# ASSIGNMENT:
Start to finish, retype the entries exactly while omitting the pictures.

# DATA TO USE:
==============================
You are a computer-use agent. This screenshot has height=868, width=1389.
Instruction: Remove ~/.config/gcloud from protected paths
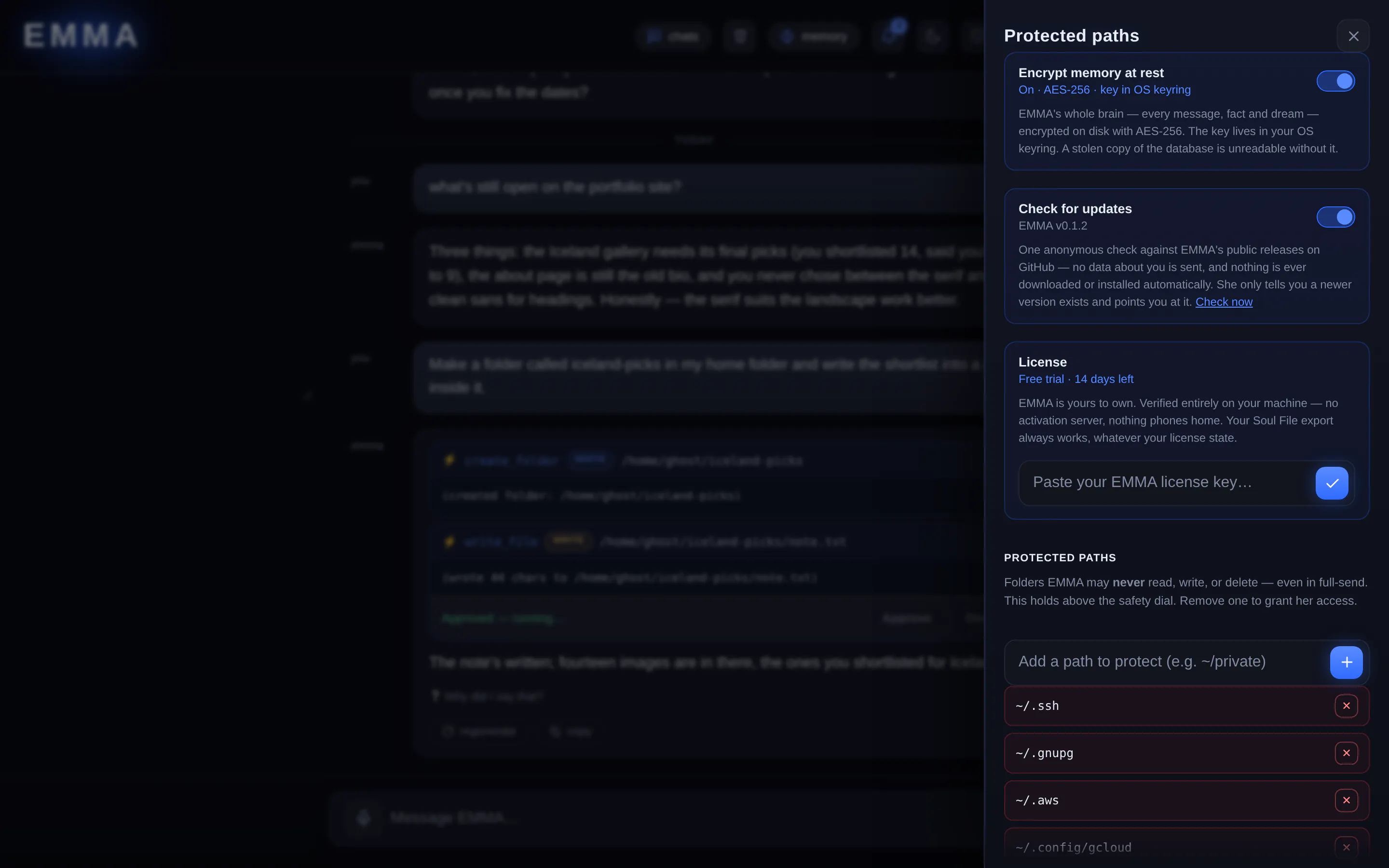[x=1346, y=847]
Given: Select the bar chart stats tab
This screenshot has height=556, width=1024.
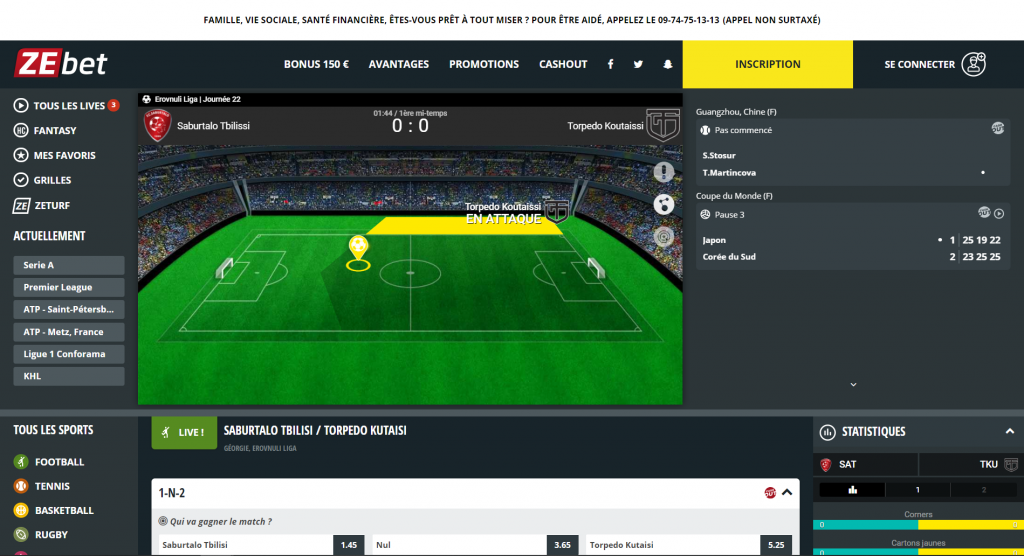Looking at the screenshot, I should coord(852,490).
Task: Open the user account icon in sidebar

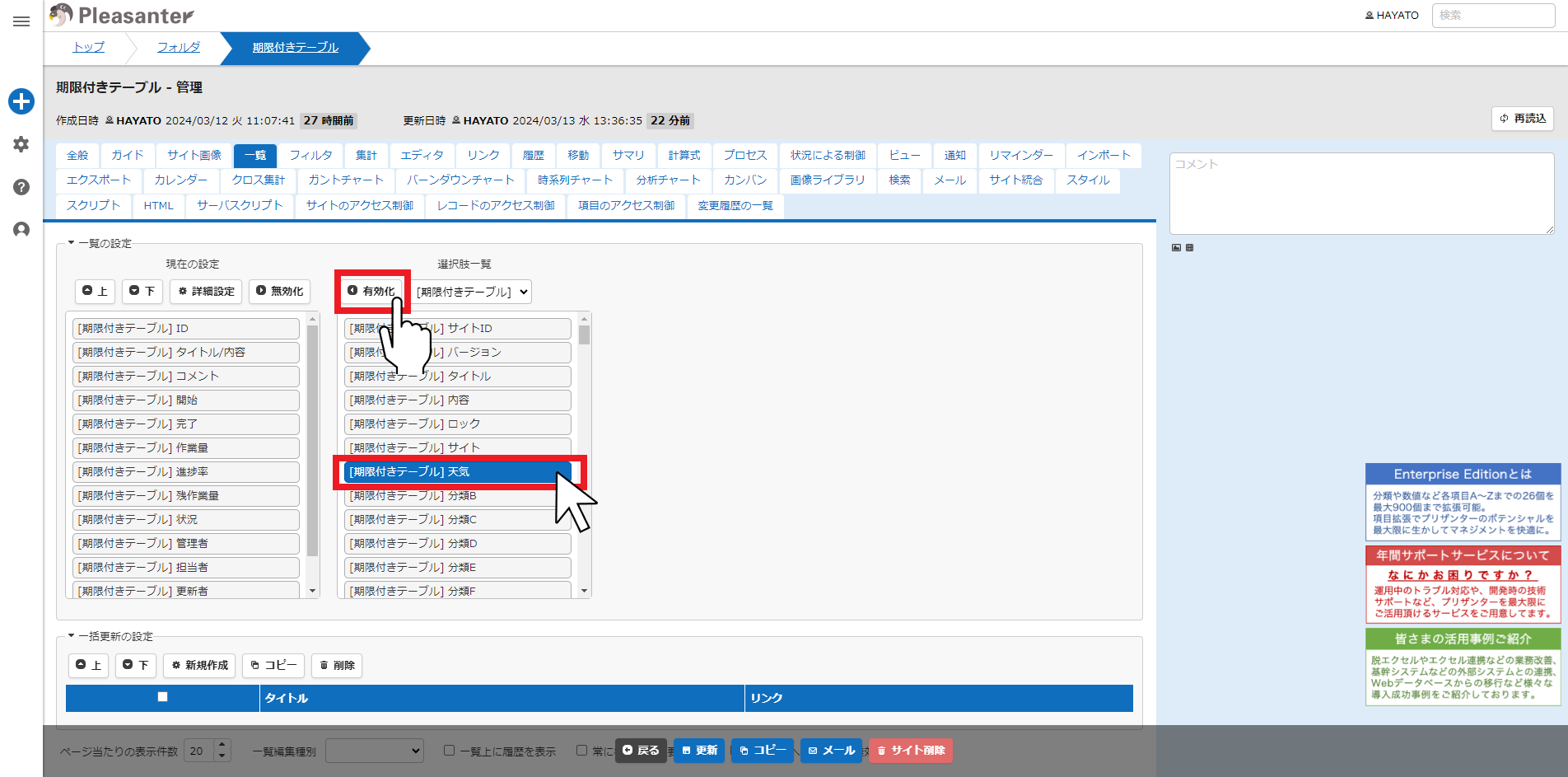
==============================
# EXERCISE OUTPUT:
You are a computer-use agent. This screenshot has height=868, width=1389.
Instruction: Remove ~/.config/gcloud from protected paths
[x=1346, y=847]
Given: Select the bar chart stats tab
This screenshot has height=556, width=1024.
Looking at the screenshot, I should coord(852,490).
Task: Open the user account icon in sidebar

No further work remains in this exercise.